__Data records__:
--------------------------------

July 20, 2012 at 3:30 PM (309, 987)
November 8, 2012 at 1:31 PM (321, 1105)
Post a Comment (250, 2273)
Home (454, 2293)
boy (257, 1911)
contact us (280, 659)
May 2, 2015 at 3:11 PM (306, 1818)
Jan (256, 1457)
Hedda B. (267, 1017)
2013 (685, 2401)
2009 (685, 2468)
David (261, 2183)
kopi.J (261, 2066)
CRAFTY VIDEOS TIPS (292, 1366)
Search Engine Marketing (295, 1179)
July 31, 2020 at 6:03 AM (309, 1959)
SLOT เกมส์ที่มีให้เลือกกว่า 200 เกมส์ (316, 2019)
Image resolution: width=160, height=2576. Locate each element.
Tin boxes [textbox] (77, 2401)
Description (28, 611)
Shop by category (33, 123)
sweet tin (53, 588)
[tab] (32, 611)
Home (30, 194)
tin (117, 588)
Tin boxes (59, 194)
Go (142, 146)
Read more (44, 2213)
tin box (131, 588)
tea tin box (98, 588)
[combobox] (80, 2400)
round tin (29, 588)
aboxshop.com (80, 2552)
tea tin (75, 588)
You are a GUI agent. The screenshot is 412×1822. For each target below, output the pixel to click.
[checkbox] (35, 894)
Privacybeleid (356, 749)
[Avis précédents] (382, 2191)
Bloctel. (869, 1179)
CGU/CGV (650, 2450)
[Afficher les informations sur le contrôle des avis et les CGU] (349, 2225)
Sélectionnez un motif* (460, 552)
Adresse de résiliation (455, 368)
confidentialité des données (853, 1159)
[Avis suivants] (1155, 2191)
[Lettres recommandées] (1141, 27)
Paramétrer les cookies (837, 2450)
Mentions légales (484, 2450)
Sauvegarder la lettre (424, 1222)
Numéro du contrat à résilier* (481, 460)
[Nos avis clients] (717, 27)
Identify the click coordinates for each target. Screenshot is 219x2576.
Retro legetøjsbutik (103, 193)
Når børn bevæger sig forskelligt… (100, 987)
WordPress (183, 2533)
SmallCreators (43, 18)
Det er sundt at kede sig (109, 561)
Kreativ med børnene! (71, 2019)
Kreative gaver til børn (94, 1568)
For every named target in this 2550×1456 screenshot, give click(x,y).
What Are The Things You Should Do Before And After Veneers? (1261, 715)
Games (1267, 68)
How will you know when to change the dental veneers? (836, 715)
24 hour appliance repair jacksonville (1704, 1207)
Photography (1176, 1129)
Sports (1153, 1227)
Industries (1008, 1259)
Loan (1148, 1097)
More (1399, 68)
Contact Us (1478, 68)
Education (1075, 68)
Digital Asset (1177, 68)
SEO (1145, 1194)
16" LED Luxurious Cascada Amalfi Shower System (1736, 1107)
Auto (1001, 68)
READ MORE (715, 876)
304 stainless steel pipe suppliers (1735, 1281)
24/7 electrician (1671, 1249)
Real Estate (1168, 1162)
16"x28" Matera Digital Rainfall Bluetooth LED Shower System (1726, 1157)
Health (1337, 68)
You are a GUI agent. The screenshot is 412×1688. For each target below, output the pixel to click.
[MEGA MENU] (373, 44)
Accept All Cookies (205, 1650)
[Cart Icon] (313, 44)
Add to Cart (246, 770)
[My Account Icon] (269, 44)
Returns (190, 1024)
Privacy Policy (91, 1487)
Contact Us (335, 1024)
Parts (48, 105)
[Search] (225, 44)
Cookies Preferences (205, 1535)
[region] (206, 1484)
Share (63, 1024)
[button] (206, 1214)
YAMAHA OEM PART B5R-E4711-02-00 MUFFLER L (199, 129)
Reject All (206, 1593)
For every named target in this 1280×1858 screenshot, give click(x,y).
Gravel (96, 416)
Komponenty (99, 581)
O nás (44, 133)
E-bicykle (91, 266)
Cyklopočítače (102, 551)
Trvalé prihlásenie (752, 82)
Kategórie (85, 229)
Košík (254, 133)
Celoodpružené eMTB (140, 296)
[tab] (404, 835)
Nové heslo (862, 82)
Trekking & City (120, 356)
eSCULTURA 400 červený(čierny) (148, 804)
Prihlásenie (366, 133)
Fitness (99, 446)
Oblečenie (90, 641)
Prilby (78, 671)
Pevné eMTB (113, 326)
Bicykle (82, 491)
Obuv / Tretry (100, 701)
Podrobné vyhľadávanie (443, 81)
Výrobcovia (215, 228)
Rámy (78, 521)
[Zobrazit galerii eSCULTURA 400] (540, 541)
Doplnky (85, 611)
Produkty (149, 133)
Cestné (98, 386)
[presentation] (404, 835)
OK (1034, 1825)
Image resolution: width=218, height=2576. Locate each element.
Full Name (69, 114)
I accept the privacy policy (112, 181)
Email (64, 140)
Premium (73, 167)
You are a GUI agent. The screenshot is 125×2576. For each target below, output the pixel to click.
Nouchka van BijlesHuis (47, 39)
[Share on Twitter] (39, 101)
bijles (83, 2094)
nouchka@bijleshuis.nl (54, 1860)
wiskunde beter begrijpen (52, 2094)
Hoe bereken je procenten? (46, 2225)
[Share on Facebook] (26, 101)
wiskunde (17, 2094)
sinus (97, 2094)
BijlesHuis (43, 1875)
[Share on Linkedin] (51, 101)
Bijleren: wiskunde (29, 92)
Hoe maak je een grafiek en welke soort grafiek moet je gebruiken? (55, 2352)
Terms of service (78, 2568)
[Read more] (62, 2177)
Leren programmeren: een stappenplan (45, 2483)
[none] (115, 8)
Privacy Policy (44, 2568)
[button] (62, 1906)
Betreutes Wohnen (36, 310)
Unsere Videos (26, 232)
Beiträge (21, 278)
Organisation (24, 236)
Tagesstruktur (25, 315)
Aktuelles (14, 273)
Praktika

--------------------------------

__Goal of the exercise__:
From the data above, return every line from the line that has "For every named target in this 1280×1858" up to and including the line that has "Pevné eMTB (113, 326)", exactly.

__Response for this exercise__:
For every named target in this 1280×1858 screenshot, give click(x,y).
Gravel (96, 416)
Komponenty (99, 581)
O nás (44, 133)
E-bicykle (91, 266)
Cyklopočítače (102, 551)
Trvalé prihlásenie (752, 82)
Kategórie (85, 229)
Košík (254, 133)
Celoodpružené eMTB (140, 296)
[tab] (404, 835)
Nové heslo (862, 82)
Trekking & City (120, 356)
eSCULTURA 400 červený(čierny) (148, 804)
Prihlásenie (366, 133)
Fitness (99, 446)
Oblečenie (90, 641)
Prilby (78, 671)
Pevné eMTB (113, 326)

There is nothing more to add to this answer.